* _WHAT YOU NEED TO DO_
Could the data underneath be repeated exactly, in full?

* _RECORDS SUPPLIED_

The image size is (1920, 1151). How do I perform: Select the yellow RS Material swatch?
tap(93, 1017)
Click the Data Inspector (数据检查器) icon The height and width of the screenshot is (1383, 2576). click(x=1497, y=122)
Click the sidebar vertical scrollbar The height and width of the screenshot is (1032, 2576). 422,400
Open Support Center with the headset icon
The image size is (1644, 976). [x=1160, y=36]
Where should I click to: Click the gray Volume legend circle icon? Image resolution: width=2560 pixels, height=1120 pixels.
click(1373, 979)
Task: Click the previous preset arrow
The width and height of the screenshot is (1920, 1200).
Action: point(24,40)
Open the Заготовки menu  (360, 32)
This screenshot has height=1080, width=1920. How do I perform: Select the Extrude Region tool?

* _RESPONSE TO THE TASK_
The image size is (1920, 1151). How do I perform: Select the yellow RS Material swatch?
tap(93, 1017)
Click the Data Inspector (数据检查器) icon The height and width of the screenshot is (1383, 2576). click(x=1497, y=122)
Click the sidebar vertical scrollbar The height and width of the screenshot is (1032, 2576). 422,400
Open Support Center with the headset icon
The image size is (1644, 976). [x=1160, y=36]
Where should I click to: Click the gray Volume legend circle icon? Image resolution: width=2560 pixels, height=1120 pixels.
click(1373, 979)
Task: Click the previous preset arrow
The width and height of the screenshot is (1920, 1200).
Action: point(24,40)
Open the Заготовки menu  (360, 32)
This screenshot has height=1080, width=1920. How do I perform: Select the Extrude Region tool?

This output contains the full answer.